If you’re blind, you can now get AI-generated descriptions of photos on your Facebook feed. You can use the Microsoft’s SeeingAI iPhone application to get descriptions of whatever you capture with your phone’s camera. These technologies are already being used widely by many blind and low vision people. So are we really nearing a world where blind people have equal access to visual information? Well, to answer that question, we must ask ourselves what exactly is “equal” access. Here, I argue that to begin that conversation, we must first ask ourselves what is desirable access. As a person with a visual impairment who develops AI-powered applications for people with visual impairments, I started to think about my personal experiences. What kind of information do I want to know about the visual world around me? How do I currently access the information I would like to know?
Back in June, I attended a lecture by Prof. Georgina Kleege from UC Berkeley about audio descriptions. Today, audio descriptions are added to television and films as an extra track, where a trained human describes the action taking place for blind and low vision people. They are delivered in a dry and “objective” way: “a woman is walking down the street. She smiles and turns towards a house.” This is similar to the way AI-generated descriptions of images are delivered today: “woman standing near a house, outdoors.”

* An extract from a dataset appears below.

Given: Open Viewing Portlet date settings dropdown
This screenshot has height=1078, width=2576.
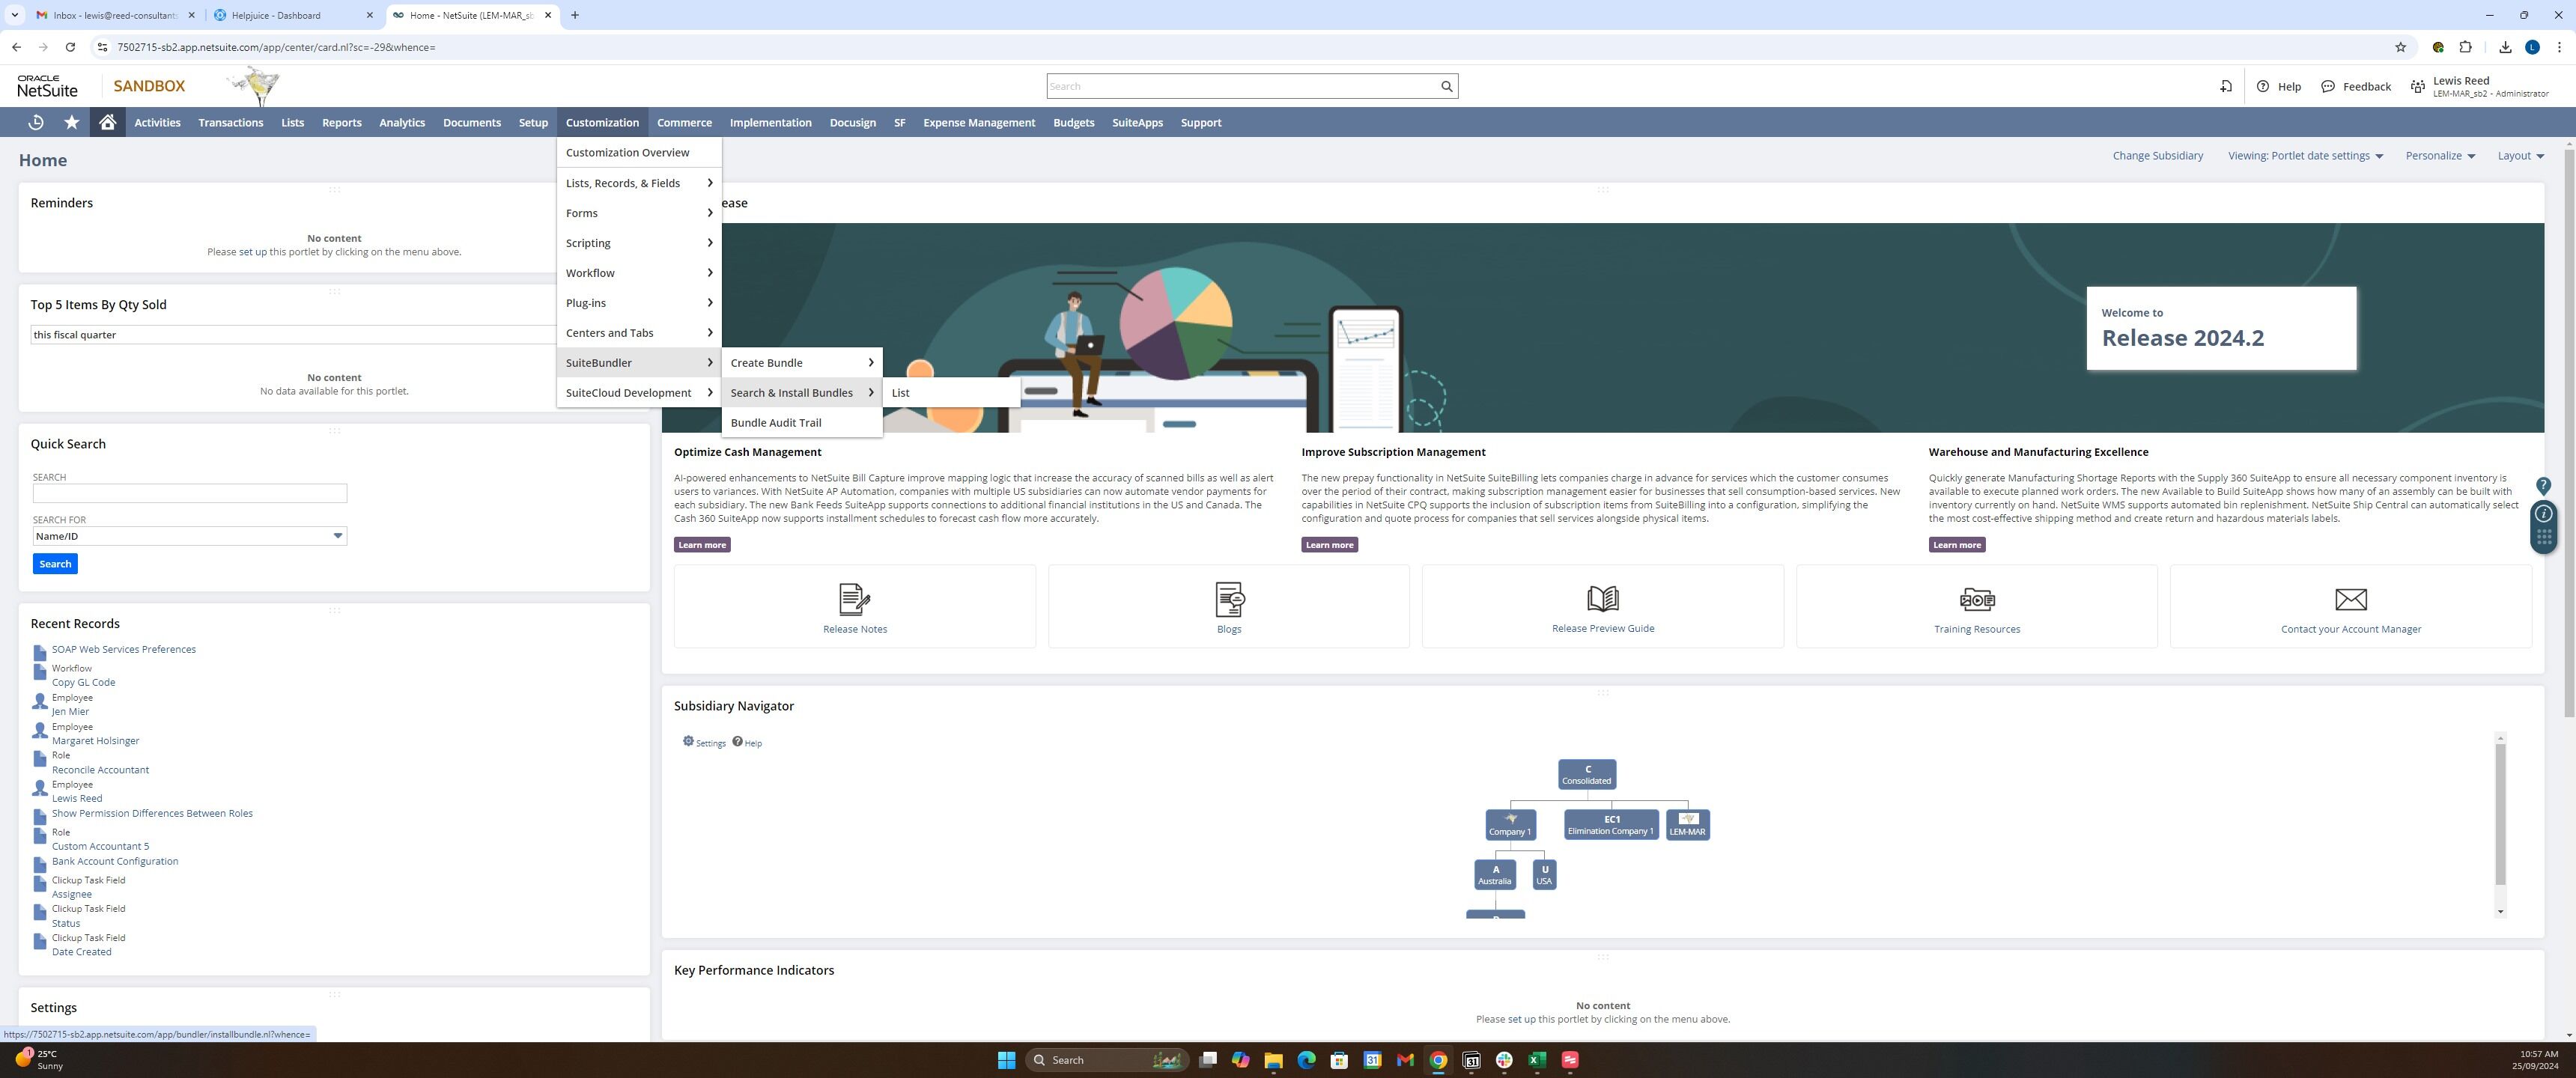Looking at the screenshot, I should point(2305,156).
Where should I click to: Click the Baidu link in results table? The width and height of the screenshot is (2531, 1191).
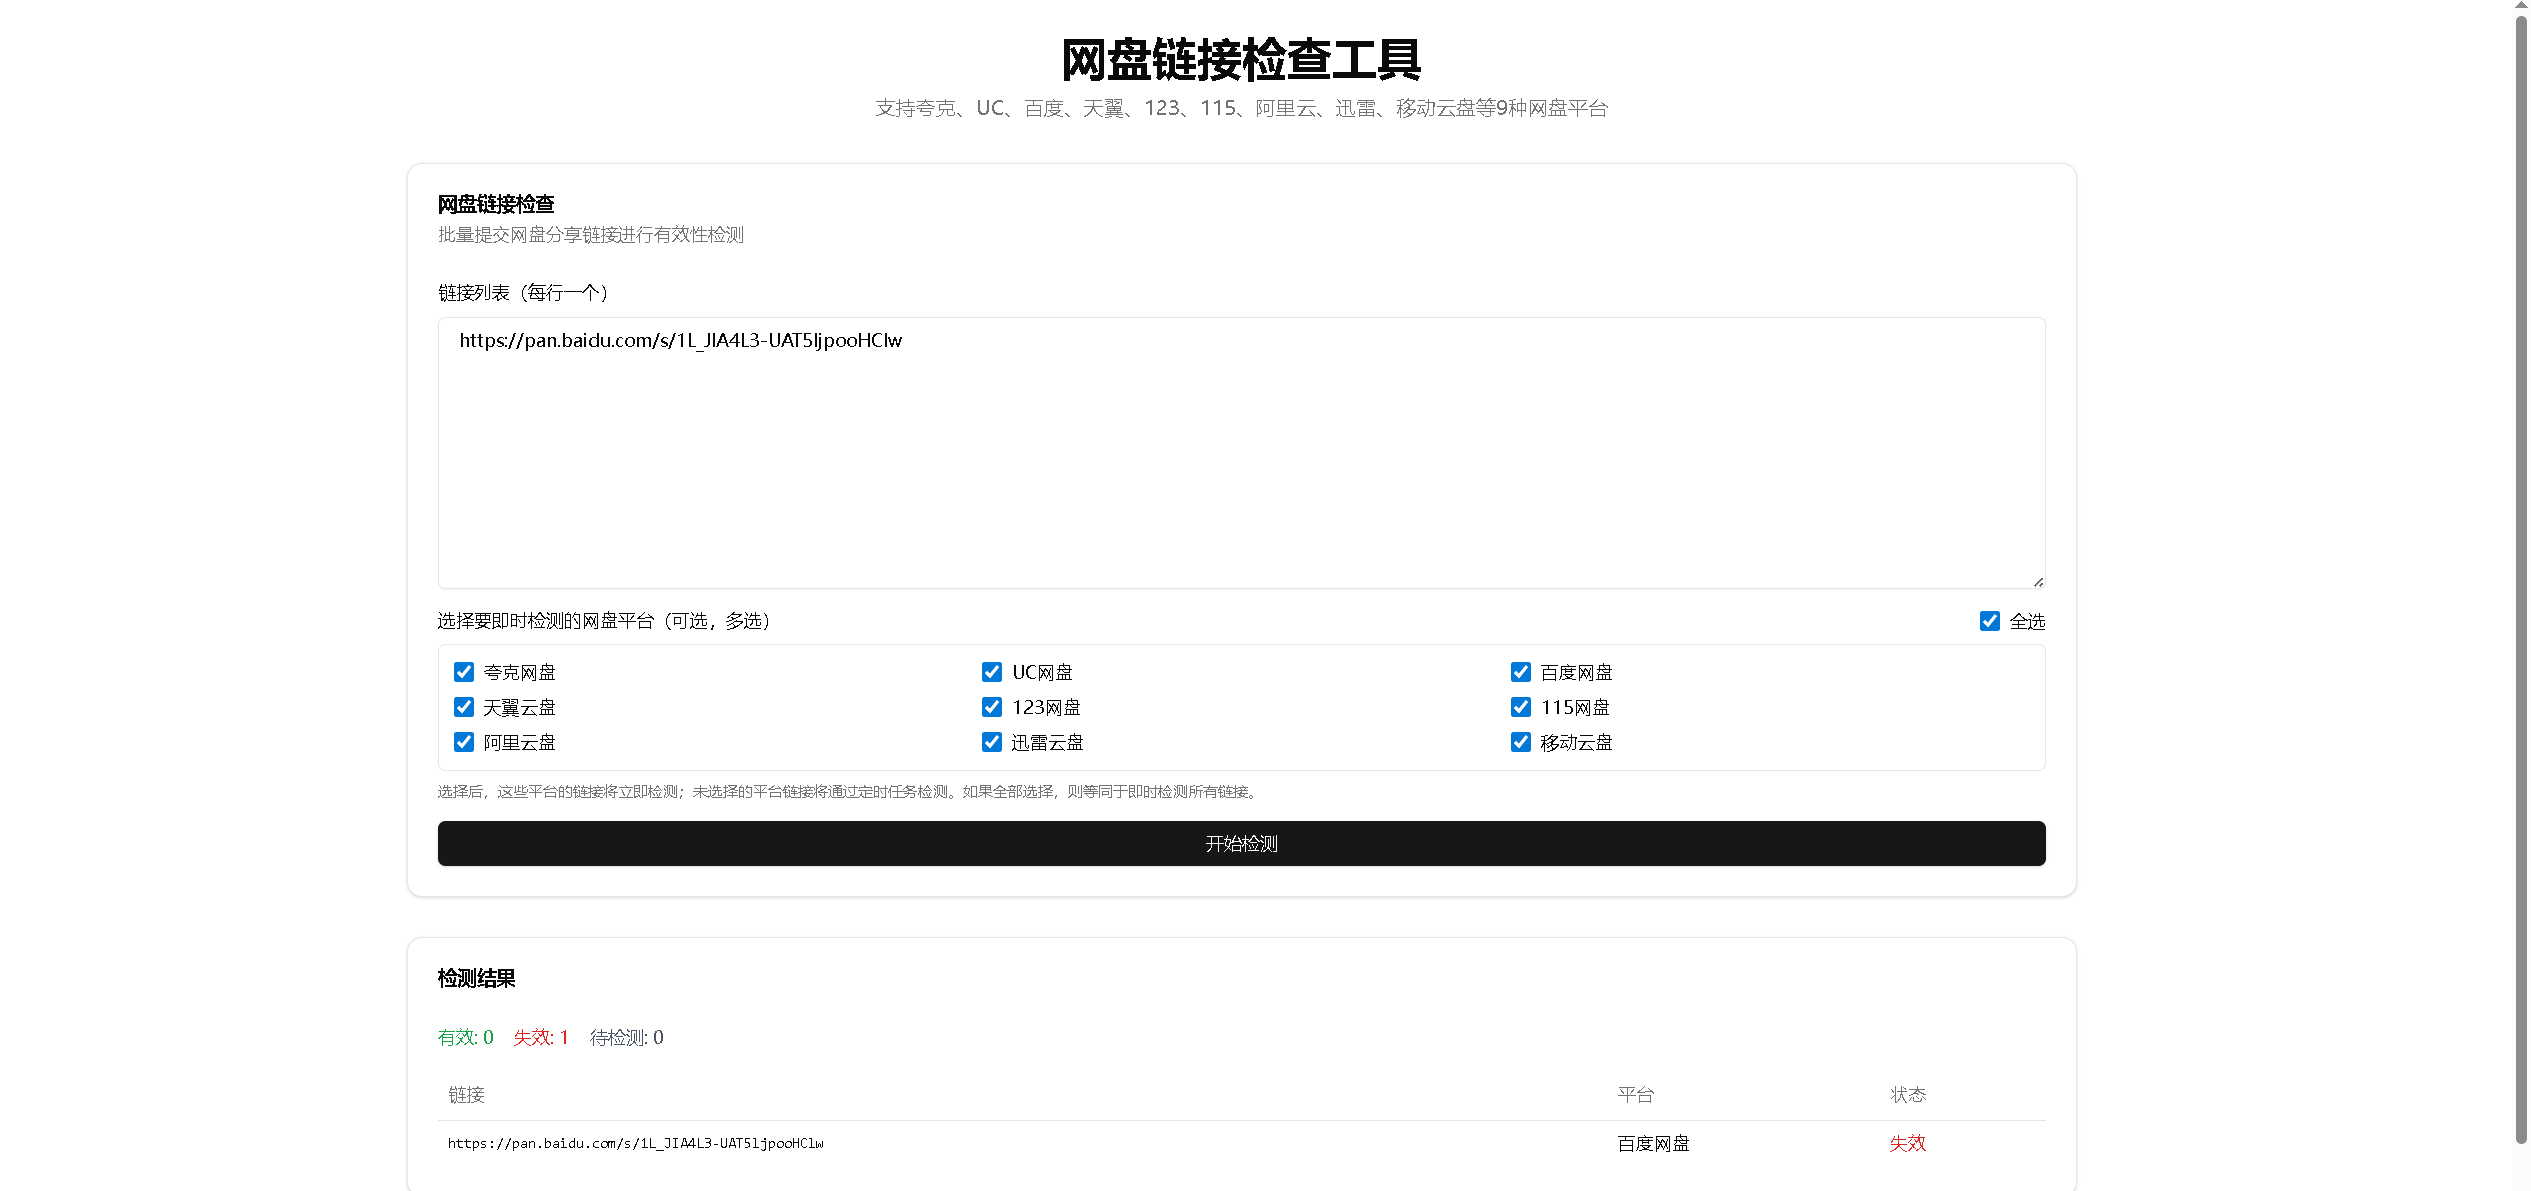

Prof. Kleege showed segments of old films that included voice-over narrations of the action, from the perspective of the protagonist in the scene. These narratives were not added for the explicit purpose of making the scenes accessible to blind people; they were written in the script, presumably by the same person or people who wrote the dialog and scripted the action, and performed by the actors. And they did make the scene accessible, while also enhancing the emotions in the scene and providing all viewers a window into the narrator’s thoughts. This is similar to the experience you would get from reading a book. Professor Kleege argued that these descriptions were preferable to standard audio descriptions. They enhance the scene for everyone and allow an additional channel of expression to the writer and actor. Based on the examples she showed, I completely agreed.
Of course, screenplay actors today don’t typically add narration to their films, and people who post photos on Facebook or other sites don’t usually describe their photos. While I have a lot of vision myself, I occasionally need some help in understanding the contents of a photo or video on the web. The most effective way for me to do this is simply asking my husband:
“What am I missing in this photo? Why is this funny?” I find myself asking him occasionally. “She’s going for the last piece of Sushi while they’re posing for the photo,” he recently explained about a photo my brother shared of himself, my sister-in-law, and my two-year-old niece (the sushi thief).
If we’re looking at a photo or video shared by a friend or family member, my husband probably knows the poster, and something about the context. Most important, he knows me. He knows what information I may have missed, whether it’s because of my vision, because of the context in the photo (maybe I don’t know who’s in it), or simply because of my idiosyncratic ignorance of popular culture. Of course, if my husband’s not around, I might ask a good friend.
This brings me back to AI for automatic descriptions of visual content. We already have AI-generated descriptions of photos on the web. Soon we will likely have AI-generated descriptions of videos too (that would be great!). But in working towards both these applications, there seems to be an implicit assumption that the AI should strive to simulate a “neutral” stranger--with no affect and no familiarity with the people or context of the photo or video (aside from maybe knowing their names). Instead, let us stop to think about the role the AI should take. Perhaps we should strive to simulate a close friend--dare I say, my husband--who knows us, and the context of our photo or video. Or perhaps we should strive to simulate the creator or producer of the media.
Thinking about how to design AI systems that would know enough to simulate a friend or a content creator introduces a slew of questions, not least of which are technical challenges and privacy concerns. But we can only make progress on these new questions if we first make our assumptions explicit about what exactly we are trying to achieve. What exactly is equal access to information? How and who can provide the kind of information that I want? So to design better AI, we must first understand our own desires for information access, and how they relate to people in different roles in our lives.